Dataset entries
---*---

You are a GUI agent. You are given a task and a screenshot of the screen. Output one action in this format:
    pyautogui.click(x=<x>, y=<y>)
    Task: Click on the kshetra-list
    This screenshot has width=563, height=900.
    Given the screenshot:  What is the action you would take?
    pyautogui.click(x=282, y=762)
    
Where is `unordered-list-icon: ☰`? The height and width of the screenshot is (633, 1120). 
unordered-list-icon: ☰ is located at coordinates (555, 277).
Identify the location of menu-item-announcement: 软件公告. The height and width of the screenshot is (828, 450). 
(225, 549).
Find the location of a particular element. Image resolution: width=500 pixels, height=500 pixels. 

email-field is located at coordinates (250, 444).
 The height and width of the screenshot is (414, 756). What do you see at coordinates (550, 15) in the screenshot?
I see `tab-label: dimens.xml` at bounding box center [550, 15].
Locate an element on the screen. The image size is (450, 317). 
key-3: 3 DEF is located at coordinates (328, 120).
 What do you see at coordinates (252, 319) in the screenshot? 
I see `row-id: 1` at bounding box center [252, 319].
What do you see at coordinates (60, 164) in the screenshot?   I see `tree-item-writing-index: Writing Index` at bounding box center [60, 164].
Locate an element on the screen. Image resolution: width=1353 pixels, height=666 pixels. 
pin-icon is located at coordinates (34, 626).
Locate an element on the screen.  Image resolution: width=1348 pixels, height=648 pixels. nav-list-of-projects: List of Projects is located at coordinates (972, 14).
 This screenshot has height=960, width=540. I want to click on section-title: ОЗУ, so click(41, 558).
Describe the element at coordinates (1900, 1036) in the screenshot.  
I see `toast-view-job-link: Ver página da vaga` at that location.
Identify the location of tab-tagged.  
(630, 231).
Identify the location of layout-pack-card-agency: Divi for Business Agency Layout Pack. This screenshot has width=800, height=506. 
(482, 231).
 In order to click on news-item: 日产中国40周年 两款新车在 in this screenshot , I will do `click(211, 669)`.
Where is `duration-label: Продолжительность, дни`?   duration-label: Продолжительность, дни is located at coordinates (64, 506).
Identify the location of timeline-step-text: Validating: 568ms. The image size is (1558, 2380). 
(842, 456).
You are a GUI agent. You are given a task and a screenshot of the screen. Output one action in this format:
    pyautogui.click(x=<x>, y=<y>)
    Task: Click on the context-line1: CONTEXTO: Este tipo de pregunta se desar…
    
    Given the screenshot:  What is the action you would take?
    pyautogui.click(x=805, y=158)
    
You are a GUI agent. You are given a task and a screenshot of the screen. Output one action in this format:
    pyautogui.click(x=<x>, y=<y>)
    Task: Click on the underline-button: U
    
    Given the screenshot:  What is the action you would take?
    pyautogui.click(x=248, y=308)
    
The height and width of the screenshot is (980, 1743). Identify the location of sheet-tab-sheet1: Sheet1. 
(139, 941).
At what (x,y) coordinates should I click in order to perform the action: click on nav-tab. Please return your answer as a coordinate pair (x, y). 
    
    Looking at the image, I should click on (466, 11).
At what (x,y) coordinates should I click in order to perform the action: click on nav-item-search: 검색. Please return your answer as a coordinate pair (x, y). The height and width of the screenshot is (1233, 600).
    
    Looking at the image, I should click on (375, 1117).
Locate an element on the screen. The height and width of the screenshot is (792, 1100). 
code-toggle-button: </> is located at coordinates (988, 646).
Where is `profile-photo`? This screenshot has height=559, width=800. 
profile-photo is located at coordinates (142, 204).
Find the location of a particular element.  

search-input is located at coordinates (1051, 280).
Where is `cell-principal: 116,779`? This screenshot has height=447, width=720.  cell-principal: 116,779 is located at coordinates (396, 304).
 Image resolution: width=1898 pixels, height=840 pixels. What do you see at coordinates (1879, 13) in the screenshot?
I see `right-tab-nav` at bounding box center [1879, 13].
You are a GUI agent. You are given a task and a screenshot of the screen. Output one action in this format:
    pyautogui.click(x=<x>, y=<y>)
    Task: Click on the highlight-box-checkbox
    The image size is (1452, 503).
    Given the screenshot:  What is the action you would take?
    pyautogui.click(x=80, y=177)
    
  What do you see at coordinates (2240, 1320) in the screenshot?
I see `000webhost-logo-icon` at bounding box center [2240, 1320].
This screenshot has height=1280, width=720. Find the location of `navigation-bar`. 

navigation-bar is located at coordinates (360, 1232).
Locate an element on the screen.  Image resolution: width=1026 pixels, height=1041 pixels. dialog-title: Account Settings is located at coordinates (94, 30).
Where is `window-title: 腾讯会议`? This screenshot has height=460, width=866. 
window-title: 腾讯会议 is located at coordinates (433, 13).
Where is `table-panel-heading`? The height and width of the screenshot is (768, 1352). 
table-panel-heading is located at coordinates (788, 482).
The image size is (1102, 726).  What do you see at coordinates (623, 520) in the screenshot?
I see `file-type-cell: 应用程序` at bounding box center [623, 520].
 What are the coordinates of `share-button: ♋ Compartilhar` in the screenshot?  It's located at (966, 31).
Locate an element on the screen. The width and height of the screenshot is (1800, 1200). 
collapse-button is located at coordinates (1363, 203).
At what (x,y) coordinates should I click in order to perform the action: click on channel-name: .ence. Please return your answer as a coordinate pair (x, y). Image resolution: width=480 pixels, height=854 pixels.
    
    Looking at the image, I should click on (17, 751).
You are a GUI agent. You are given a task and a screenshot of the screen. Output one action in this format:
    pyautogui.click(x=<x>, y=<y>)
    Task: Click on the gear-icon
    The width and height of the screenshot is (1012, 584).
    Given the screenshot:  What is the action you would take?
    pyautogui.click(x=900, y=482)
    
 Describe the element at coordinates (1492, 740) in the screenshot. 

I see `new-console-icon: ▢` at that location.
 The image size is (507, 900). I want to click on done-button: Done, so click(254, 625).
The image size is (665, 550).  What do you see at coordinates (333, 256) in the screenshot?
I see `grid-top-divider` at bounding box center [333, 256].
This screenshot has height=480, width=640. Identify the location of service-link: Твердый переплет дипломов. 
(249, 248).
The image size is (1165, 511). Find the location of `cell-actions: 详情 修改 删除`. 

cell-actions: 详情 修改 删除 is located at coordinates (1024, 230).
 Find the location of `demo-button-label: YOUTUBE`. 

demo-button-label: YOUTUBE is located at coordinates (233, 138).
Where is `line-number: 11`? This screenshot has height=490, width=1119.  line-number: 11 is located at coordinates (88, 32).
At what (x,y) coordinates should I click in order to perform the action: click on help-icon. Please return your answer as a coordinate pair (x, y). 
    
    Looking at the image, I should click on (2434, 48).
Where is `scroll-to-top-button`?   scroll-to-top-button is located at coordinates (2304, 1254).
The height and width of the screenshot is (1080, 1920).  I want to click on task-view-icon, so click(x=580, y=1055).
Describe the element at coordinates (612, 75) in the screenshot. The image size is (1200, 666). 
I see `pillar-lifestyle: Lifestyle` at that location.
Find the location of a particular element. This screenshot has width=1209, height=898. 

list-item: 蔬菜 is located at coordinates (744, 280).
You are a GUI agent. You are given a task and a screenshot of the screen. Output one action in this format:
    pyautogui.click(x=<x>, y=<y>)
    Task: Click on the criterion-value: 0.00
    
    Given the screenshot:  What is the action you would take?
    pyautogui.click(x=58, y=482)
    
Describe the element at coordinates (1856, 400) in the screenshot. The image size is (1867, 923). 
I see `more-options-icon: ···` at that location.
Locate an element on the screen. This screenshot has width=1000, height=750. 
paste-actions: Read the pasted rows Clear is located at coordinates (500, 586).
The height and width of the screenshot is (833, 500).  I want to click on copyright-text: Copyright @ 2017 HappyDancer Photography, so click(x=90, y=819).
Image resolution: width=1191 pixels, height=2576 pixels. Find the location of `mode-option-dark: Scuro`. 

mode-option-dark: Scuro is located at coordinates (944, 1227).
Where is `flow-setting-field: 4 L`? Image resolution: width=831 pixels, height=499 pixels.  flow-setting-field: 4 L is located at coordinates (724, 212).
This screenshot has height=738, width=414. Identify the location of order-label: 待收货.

---*---

Copy out the listing lines from the one containing "What do you see at coordinates (60, 164)" through the one containing "In order to click", keeping every line unchanged.

What do you see at coordinates (60, 164) in the screenshot?   I see `tree-item-writing-index: Writing Index` at bounding box center [60, 164].
Locate an element on the screen. Image resolution: width=1353 pixels, height=666 pixels. 
pin-icon is located at coordinates (34, 626).
Locate an element on the screen.  Image resolution: width=1348 pixels, height=648 pixels. nav-list-of-projects: List of Projects is located at coordinates (972, 14).
 This screenshot has height=960, width=540. I want to click on section-title: ОЗУ, so click(41, 558).
Describe the element at coordinates (1900, 1036) in the screenshot.  
I see `toast-view-job-link: Ver página da vaga` at that location.
Identify the location of tab-tagged.  
(630, 231).
Identify the location of layout-pack-card-agency: Divi for Business Agency Layout Pack. This screenshot has width=800, height=506. 
(482, 231).
 In order to click on news-item: 日产中国40周年 两款新车在 in this screenshot , I will do `click(211, 669)`.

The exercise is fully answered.